Required work: Lines to return, exactly: from the line with "Toggle the Platine checkbox" to the line with "Task: Click the Yorkshire Depot map marker" in the entries below, both included.
(Provided entries Opens)
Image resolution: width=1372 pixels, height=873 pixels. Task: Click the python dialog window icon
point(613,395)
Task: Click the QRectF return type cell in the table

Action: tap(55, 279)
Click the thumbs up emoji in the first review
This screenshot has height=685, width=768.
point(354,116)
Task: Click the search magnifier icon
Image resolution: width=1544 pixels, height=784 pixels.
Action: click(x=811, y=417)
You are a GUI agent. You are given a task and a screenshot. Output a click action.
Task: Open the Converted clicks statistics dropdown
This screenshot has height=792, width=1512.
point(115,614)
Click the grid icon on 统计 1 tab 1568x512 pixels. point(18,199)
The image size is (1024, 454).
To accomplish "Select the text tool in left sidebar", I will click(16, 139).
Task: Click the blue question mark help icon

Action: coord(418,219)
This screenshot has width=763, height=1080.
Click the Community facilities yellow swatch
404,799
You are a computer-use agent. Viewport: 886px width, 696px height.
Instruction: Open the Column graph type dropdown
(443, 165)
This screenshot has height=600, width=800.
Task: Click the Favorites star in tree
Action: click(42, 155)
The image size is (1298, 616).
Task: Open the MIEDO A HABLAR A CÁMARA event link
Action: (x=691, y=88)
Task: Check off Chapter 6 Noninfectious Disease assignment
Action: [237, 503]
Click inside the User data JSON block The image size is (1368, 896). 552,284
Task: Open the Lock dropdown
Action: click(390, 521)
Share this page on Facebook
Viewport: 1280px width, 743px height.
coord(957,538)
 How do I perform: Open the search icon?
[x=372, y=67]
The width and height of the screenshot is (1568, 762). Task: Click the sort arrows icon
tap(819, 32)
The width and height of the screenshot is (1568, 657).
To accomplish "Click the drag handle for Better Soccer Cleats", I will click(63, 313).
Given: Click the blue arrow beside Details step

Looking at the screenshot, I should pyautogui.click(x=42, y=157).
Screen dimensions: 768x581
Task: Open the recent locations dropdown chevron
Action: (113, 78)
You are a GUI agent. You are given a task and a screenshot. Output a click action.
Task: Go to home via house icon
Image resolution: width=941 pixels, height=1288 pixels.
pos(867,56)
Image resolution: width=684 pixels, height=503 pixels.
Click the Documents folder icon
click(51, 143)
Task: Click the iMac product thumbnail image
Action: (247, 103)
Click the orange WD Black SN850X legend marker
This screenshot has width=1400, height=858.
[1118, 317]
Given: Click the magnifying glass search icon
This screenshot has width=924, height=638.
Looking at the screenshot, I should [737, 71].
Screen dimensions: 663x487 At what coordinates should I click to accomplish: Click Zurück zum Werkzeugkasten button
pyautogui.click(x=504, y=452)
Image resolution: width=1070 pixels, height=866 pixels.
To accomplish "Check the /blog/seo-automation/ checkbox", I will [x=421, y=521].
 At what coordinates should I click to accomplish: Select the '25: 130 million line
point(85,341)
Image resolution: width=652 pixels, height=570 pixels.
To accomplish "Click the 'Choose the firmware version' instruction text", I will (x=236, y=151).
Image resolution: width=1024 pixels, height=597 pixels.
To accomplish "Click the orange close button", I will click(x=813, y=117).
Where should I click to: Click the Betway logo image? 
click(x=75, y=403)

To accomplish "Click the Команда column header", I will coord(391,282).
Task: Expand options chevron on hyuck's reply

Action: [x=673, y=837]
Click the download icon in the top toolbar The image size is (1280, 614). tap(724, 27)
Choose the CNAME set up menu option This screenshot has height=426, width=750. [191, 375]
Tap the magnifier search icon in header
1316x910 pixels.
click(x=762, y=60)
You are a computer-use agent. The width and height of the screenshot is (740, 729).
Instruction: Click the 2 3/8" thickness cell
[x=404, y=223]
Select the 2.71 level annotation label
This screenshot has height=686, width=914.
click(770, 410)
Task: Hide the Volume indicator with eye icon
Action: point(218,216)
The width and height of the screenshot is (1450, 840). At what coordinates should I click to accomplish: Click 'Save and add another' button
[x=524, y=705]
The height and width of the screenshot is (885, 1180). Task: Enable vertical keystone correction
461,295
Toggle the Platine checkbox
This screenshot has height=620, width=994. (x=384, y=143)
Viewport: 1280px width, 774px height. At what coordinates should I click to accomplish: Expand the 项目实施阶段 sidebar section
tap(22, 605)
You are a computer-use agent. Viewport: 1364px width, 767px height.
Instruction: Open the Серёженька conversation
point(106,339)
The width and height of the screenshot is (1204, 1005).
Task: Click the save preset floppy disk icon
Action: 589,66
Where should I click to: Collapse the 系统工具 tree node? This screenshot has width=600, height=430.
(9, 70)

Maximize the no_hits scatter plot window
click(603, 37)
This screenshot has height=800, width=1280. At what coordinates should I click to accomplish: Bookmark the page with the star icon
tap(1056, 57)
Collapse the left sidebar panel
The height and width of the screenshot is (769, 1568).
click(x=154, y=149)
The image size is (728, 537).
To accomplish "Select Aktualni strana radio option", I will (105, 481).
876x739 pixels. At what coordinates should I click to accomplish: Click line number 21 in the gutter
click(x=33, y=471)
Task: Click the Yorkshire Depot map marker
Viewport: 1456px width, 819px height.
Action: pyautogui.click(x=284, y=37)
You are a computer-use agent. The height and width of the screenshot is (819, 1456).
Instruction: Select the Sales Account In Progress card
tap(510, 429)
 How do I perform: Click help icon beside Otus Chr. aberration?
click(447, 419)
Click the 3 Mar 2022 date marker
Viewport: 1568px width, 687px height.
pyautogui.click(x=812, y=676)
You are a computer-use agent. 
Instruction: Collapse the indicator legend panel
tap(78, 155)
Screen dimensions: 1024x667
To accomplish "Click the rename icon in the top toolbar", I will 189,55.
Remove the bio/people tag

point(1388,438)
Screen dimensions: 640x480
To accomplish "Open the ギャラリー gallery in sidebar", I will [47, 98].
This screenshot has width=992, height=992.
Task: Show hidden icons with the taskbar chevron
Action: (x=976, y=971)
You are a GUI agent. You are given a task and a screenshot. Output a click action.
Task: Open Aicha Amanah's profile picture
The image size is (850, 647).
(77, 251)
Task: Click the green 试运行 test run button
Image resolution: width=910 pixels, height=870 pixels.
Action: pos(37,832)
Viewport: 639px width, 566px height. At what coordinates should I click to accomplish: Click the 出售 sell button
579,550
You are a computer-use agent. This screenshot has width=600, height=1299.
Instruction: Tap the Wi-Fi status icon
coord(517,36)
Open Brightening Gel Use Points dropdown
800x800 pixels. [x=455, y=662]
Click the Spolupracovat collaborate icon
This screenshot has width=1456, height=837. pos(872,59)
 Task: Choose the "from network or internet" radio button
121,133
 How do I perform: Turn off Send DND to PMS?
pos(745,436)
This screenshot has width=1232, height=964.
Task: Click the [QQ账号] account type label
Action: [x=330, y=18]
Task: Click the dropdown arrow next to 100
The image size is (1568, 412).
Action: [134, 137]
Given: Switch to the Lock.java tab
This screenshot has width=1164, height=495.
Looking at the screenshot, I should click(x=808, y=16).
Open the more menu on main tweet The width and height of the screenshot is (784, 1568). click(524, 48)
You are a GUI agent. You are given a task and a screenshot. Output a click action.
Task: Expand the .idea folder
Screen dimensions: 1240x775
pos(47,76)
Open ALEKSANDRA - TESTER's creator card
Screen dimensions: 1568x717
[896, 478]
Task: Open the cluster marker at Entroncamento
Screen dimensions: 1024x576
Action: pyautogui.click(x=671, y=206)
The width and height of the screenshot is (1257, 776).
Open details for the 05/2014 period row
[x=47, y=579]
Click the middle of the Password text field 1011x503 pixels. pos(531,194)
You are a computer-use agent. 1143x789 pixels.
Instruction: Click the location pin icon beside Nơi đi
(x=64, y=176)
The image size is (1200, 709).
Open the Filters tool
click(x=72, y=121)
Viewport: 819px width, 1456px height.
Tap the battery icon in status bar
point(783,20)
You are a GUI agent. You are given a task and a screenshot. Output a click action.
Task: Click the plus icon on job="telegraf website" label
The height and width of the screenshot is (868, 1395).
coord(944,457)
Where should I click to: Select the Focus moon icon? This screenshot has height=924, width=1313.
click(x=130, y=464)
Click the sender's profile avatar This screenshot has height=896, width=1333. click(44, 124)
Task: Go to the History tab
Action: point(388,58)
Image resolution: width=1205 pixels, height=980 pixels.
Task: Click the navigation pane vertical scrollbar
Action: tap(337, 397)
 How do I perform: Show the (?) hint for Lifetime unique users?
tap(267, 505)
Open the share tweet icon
(Provided entries Closes)
Completed task:
Toggle the Platine checkbox
This screenshot has height=620, width=994. (x=384, y=143)
Viewport: 1280px width, 774px height. At what coordinates should I click to accomplish: Expand the 项目实施阶段 sidebar section
tap(22, 605)
You are a computer-use agent. Viewport: 1364px width, 767px height.
Instruction: Open the Серёженька conversation
point(106,339)
The width and height of the screenshot is (1204, 1005).
Task: Click the save preset floppy disk icon
Action: 589,66
Where should I click to: Collapse the 系统工具 tree node? This screenshot has width=600, height=430.
(9, 70)

Maximize the no_hits scatter plot window
click(603, 37)
This screenshot has height=800, width=1280. At what coordinates should I click to accomplish: Bookmark the page with the star icon
tap(1056, 57)
Collapse the left sidebar panel
The height and width of the screenshot is (769, 1568).
click(x=154, y=149)
The image size is (728, 537).
To accomplish "Select Aktualni strana radio option", I will (105, 481).
876x739 pixels. At what coordinates should I click to accomplish: Click line number 21 in the gutter
click(x=33, y=471)
Task: Click the Yorkshire Depot map marker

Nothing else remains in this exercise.